Ever since last week’s release of the National Organization for Marriage’s confidential memos that reveal its race-baiting tactics, the enduring question has been whether Mitt Romney, Rick Santorum, or Newt Gingrich will apologize for having signed the anti-gay group’s presidential pledge. In a column today in the Washington Times, Log Cabin Republicans Executive Director R. Clarke Cooper urged the Republican Party to purge the group entirely from its ranks:
Putting aside NOM’s callous disregard for LGBT families, my party, the Republican party, cannot afford to be associated with an organization that arrogantly seeks to manipulate African American and Latino voters, particularly when the Republican Party is working hard to promote our message of economic opportunity and individual liberty among these communities. Crude identity politics has no place in today’s conservative movement.[…]
The debate surrounding the freedom to marry is ongoing, with good and loyal conservatives on both sides. However, NOM is a cancer that needs to be removed for the good of the conservative movement. Inclusion wins, and division loses. It is time to walk away from NOM — and buy a cup of Starbucks coffee for the road.

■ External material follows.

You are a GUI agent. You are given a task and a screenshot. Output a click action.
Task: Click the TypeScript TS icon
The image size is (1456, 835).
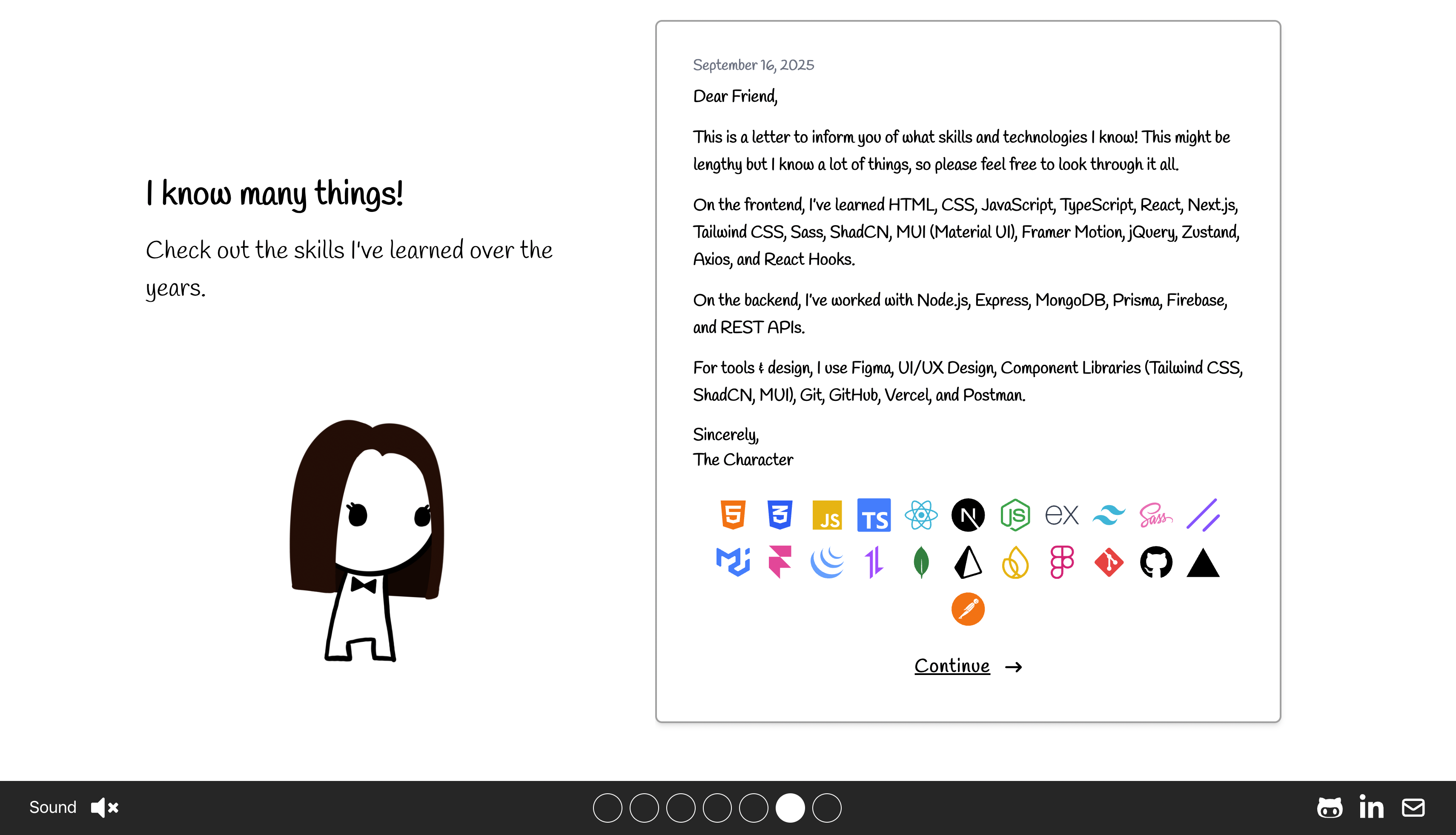point(874,515)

So far, none of the three candidates who signed the pledge has commented on NOM’s insidious tactics or distanced themselves from the group, but they all have deeper ties they might not wish to remind voters of. It came to light last week that Romney had secretly given NOM $10,000 in 2008 to advocate for California’s Proposition 8. Santorum was identified in the memos as an official spokesperson for the group’s efforts. Gingrich has vowed that if elected he would institute a commission on religious freedom modeled entirely upon NOM’s rhetoric. All three have significant past investment in the group and could possibly have even been privy to these tactics before they were revealed last week, so it would seem they have more to answer for than just the pledge.